Bedeni, Cinselliği, Doğurganlığı İle Kadın Konferansı
TAP Vakfı’nın her yıl üreme sağlığı konuları çerçevesinde gerçekleştirdiği toplantısı, 2-3 Kasım 2013 tarihlerinde ‘Bedeni, Cinselliği ve Doğurganlığı ile Kadın’ başlığında düzenlendi. Konferansta kadının bedenine yabancılaşması, kadın cinselliğine yüklenen değerler ve doğurganlığın toplumsal işlevi, kadının güçlendirilmesi sürecinde aşılması gereken engeller, yasalardan sağlık hizmetlerine, medyadan sanata yaşadığımız tüm dinamikler üzerinden yeniden değerlendirildi.

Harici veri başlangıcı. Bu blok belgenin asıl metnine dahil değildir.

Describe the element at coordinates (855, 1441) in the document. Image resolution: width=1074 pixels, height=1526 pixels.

İlk paneli yöneten Yeditepe Üniversitesi Öğretim Görevlisi Prof. Dr. Belkis Kümbetoğlu, Türkiye’de nüfus planlamasından, Kadının İnsan Hakları Derneği kurucularından Pınar İlkkaracan, aynı panelde 1994 yılında Kahire’de imzalanan Nüfus ve Kalkınma Eylem Planının gittikçe artan öneminden bahsetti.
‘Atfedilen Kadınlık’ panelinde yazar Yaşar Çabuklu, ‘toplumsal cinsiyet’ kavramının tarihsel gelişiminden bahsetti. Prof. Dr. Zeynep Direk, iktidar ve kadın bedeni ilişkisini feminizm bakış açısından ele aldı. Kadın ve toplumsal rollerini ‘annelik’ kavramı üzerinden ele alarak sorgulayan Prof. Dr. Ayşe Saktanber, annelik olgusunun bir modernite olgusu olduğunu vurguladı.

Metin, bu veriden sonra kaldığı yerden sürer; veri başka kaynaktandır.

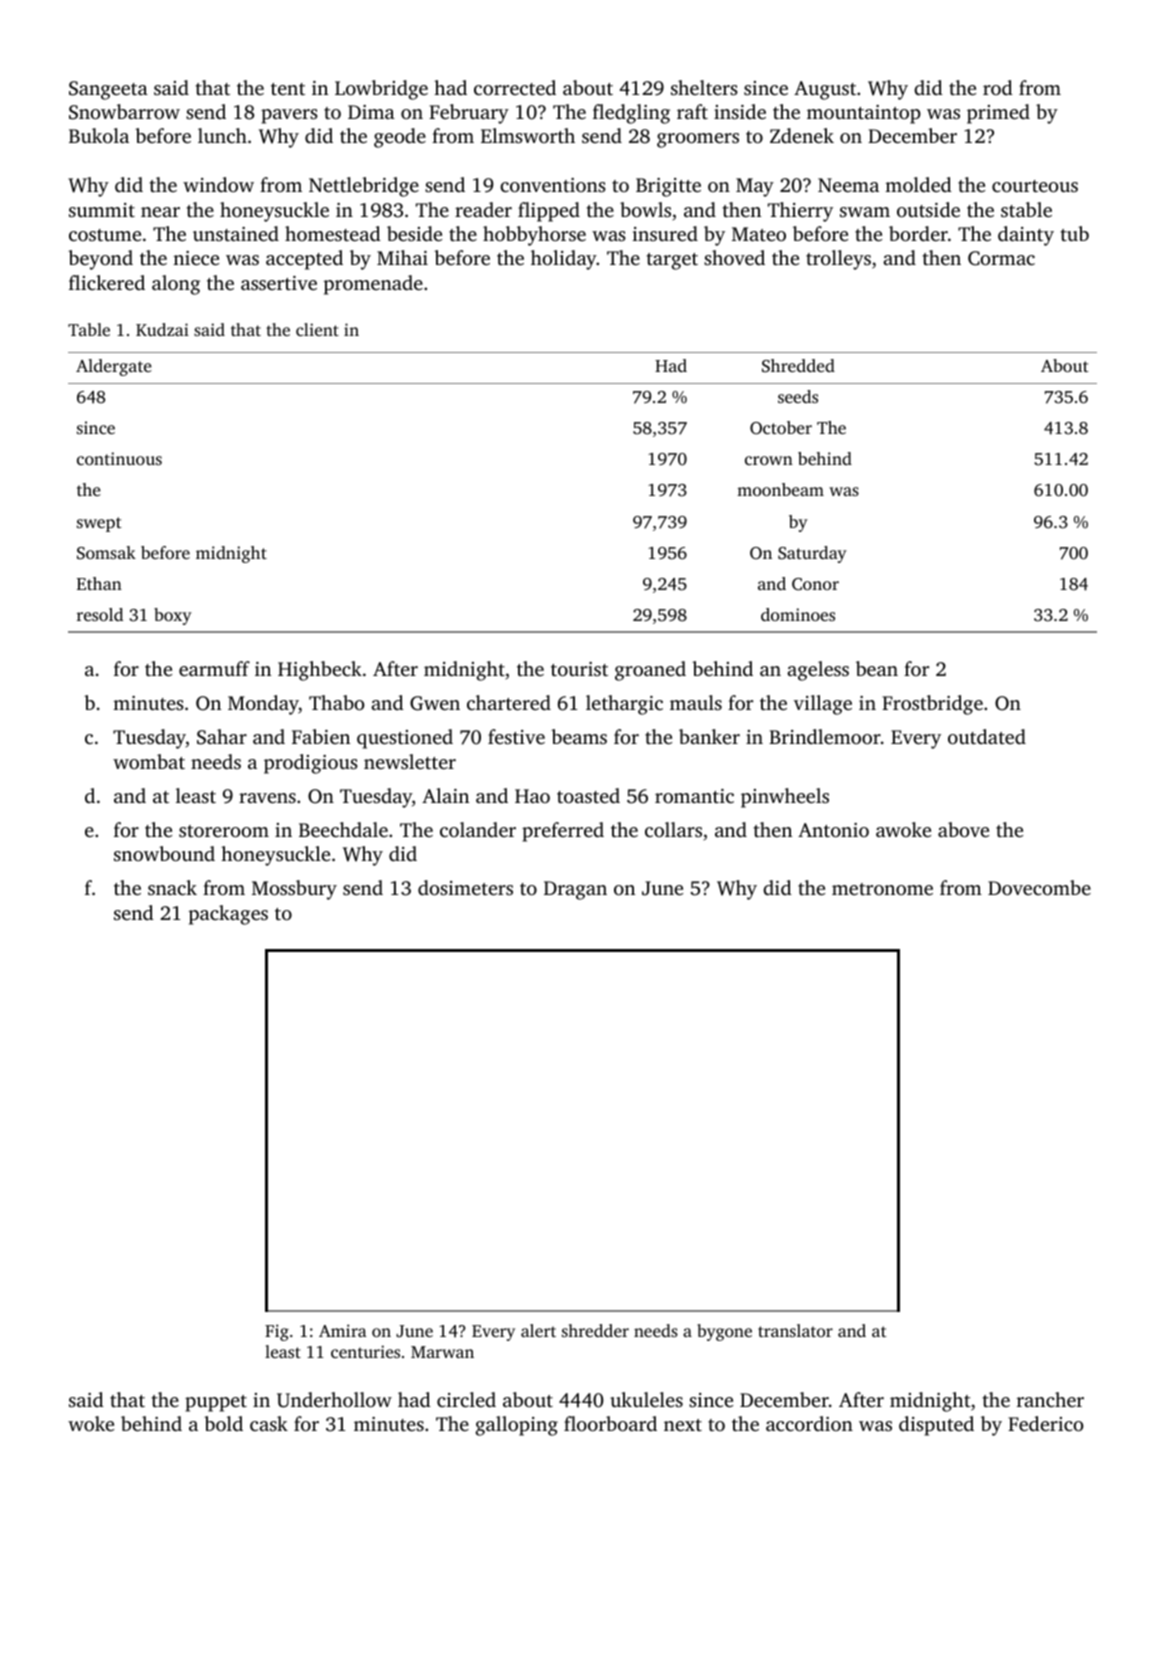  What do you see at coordinates (538, 1330) in the document?
I see `alert` at bounding box center [538, 1330].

‘Kadın Cinselliği’ panelinde, akademisyen ve yazar Bülent Somay, cinsellik ile üreme ilişkisini sorgulayarak ‘cinselliksiz üreme’ ve ‘üremesiz cinsellik’ kavramları üzerinde durdu. Psikiyatrist Doç. Dr. Ejder Akgün Yıldırım konuşmasına ‘Cinselliği iste(n)meyen Kadınlar’ başlığını uygun bulduğunu söyleyerek, kadınlardaki cinsel uyarılma sorunlarını ele aldı. Kadın Cinselliği panelinin diğer konuşmacısı Gülnur Elçik, kadın bedeninin başlı başına cinsellik çağrışımlı yorumlanmasının kadınların bedenlerine yabancılaşmaları sonucunu doğurduğuna değindi.
Kadın Cinselliği paneline paralel oturumda ‘Memlekette Kadınlık Hallerine Dair Sesli Düşünme’ başlığı altında yönetmen Bingöl Elmas’ın katılımıyla Pippa’ya Mektubum film gösterimi yapıldı.
İkinci oturumun ilk panelinde ‘Yansımalar’ başlığı ile ‘kadın’ ve ‘kadınlık’ kavramlarına yönelik farklı toplumsal kesimlerden değerlendirmelere yer verildi. İlk olarak ‘Ortadan Kaldırılmak İstemiyorsan Kendin Vazgeç’ adını verdiği sunumuyla sanatçı CANAN, kadına karşı şiddete göndermelerde bulundu ve kendi bedenini kullanarak yaptığı sanatsal çalışmalardan görsel örnekler gösterdi. Hetero- Normativite vs. Trans-Normativite başlıklı konuşmasında Şevval Kılıç toplumun farklı cinsel kimliklere olan yaklaşımlarına dikkat çekerek Gezi olaylarının farklı kimliklerin görünürlüğüne yaptığı katkının öneminden bahsetti. Panelin diğer konuşmacısı gazeteci Yonca Poyraz Doğan, Kadın, Medya ve Siyaset ekseni içerisinde medyanın kadın haberleri konusundaki sorunlu tutumunu medyada çalışan bir kadın olarak yaşadığı ve gözlemlediği örnekler üzerinden değerlendirdi.
Konferansının ikinci gününde “Sıralı sevişme”, “Kişiliğiniz ve İlişkileri Anlamak”, “Bedenimiz, Cinselliğimiz ve Doğurganlığımız” başlıklarında üç atölye çalışmasına yer verildi.